WHAT TO PRODUCE — Only one stretch of the records below is wanted: the lines from the one holding "At what coordinates should I click to accomplish: Expand" through the one holding "Viewport: 1165px width, 742px height.". Return it exactly, both ends included.

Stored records
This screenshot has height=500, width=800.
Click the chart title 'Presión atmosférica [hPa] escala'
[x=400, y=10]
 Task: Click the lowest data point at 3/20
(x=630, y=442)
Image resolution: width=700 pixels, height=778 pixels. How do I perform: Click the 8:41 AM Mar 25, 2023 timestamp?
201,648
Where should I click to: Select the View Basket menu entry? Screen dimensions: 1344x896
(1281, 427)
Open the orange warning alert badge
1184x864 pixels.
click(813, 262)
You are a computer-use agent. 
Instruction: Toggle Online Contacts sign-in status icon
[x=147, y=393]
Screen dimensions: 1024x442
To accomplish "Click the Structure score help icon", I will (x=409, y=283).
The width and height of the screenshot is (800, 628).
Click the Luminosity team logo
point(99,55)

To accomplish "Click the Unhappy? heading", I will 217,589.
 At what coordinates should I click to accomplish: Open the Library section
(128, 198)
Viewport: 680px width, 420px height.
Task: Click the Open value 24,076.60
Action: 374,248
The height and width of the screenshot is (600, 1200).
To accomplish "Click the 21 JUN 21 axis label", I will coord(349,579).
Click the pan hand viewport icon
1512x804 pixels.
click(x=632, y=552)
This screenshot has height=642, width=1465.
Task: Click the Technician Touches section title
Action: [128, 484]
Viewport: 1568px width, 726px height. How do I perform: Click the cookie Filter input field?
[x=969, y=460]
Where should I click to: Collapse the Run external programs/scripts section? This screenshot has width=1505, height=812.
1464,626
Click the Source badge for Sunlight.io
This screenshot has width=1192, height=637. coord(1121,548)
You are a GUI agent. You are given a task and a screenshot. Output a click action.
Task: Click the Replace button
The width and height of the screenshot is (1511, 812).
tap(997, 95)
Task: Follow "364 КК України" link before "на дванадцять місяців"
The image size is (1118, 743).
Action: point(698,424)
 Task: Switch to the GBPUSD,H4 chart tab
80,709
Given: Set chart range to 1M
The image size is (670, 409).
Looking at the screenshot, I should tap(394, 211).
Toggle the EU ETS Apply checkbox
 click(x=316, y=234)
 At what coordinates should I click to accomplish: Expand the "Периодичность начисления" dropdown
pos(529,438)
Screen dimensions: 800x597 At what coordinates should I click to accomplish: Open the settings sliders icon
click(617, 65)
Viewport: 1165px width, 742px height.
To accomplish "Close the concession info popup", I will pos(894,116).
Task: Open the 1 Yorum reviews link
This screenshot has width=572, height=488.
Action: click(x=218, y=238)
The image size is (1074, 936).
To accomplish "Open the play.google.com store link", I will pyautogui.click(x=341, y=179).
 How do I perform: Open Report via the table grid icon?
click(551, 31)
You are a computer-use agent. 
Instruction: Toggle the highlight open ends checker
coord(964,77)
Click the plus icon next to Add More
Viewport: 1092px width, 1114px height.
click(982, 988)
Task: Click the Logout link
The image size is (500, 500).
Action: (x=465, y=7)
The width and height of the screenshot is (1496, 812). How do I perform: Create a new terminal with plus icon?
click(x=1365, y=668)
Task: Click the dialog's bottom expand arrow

SOLVED EXERCISE —
 At what coordinates should I click to accomplish: Expand the "Периодичность начисления" dropdown
pos(529,438)
Screen dimensions: 800x597 At what coordinates should I click to accomplish: Open the settings sliders icon
click(617, 65)
Viewport: 1165px width, 742px height.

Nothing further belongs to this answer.